Above, attacks by dinosaurs have set back Hammonds' work. His drilling crews accidentally tap into a volcanic pipe during a tyrannosaurus' visit, triggering a volcanic eruption that threatens to destroy the whole plateau. The initial eruption destroys the plane they arrived in. Fleeing, Hammonds and Gomez take Chief Palala's daughter hostage and threaten to kill her unless the natives show them how to leave. Suddenly Challenger and the others arrive, having come the same way they left last time, through the caves.

Challenger shoots and kills Gomez, and Hammonds is taken prisoner. After several adventures including clashes with the hostile drilling crew members, the group struggles to stop the erupting volcano. Challenger creates a new explosive, "Challengerite," with which to seal the volcano. Boxes of the explosive are put into a cave nearby but Hammonds chases Jim inside, not wanting them to set off the explosives. He tries to ply Jim with promises of wealth but Jim sets off the explosives, stopping the eruption and seemingly killing Hammonds in the process.

Afterward, Summerlee congratulates Challenger on the Challengerite, and they muse on how much longer they can keep the Lost World safe from human intervention.

==Cast==
- John Rhys-Davies as Professor George Edward Challenger
- David Warner as Professor Summerlee
- Eric McCormack as Edward Malone
- Nathania Stanford as Malu
- Darren Peter Mercer as Jim
- Tamara Gorski as Jenny Nielson
- Sala Came as Dan
- Fidelis Cheza as Chief Palala
- John Chinosiyani as Witch Doctor
- Innocent Choda as Pujo
- Brian Cooper as Policeman
- Charles David as Mojo Porter
- Kate Egan as Kate Crenshaw
- Mike Grey as Mojo Porter
- Robert Haber as Maple White
- Ian Yule as Peterson

==Production==

===Filming===

Filming for Return to the Lost World took place simultaneously with its predecessor The Lost World. The movie was filmed during 1991 in Zimbabwe.

==Reception==

The movie was released on March 9, 1992 in Canada.

===Critical reception===

The film Return to the Lost World was generally negative reviews upon release.

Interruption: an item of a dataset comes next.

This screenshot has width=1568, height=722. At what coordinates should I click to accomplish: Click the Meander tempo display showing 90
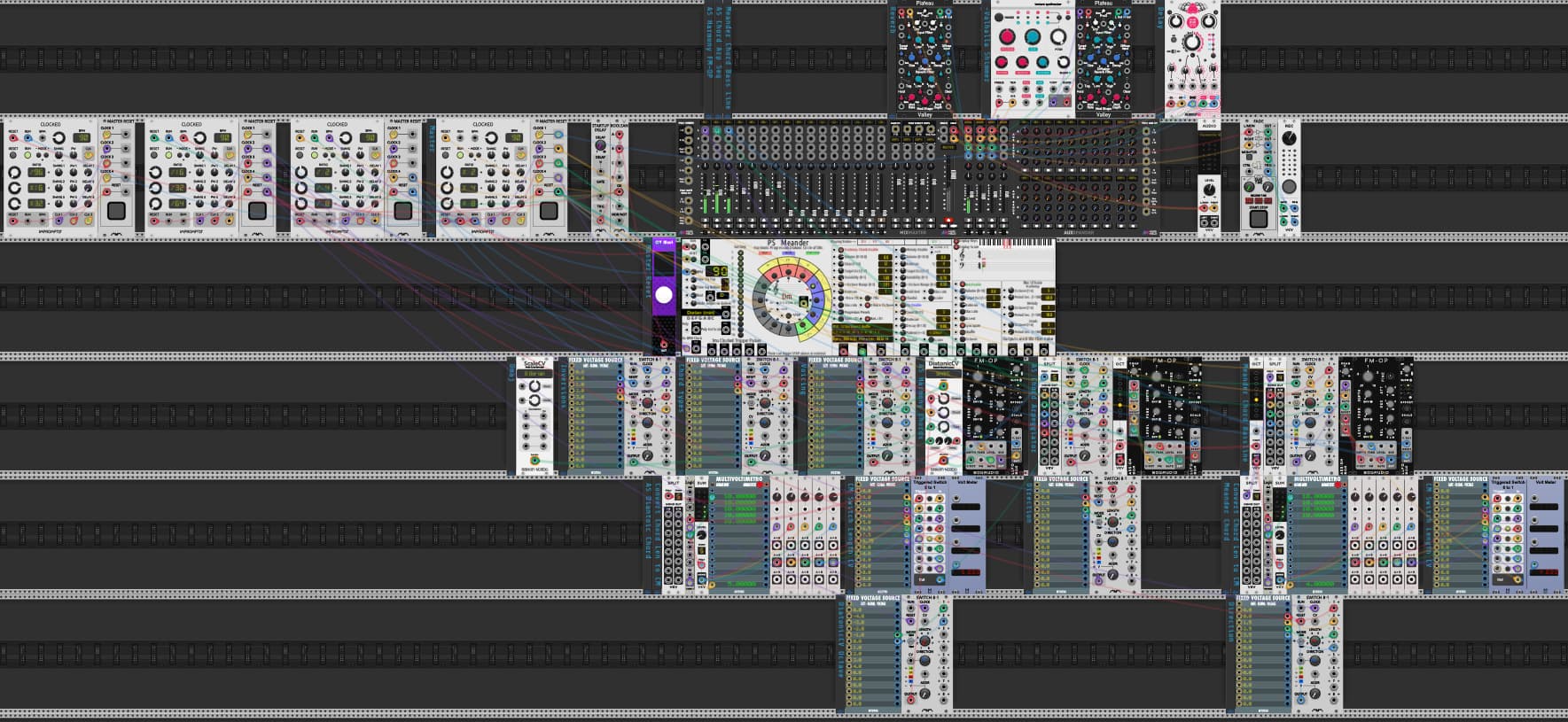coord(714,270)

TV Guide called it " essentially a retread of the slightly superior first picture".

==Relation to novel==
The films 1992 predecessor The Lost World was based on the 1912 book of the same name by Sir Arthur Conan Doyle. The sequel Return to the Lost World is a continuation from The Lost World and contains its own story elements and plot that was not in the original novel.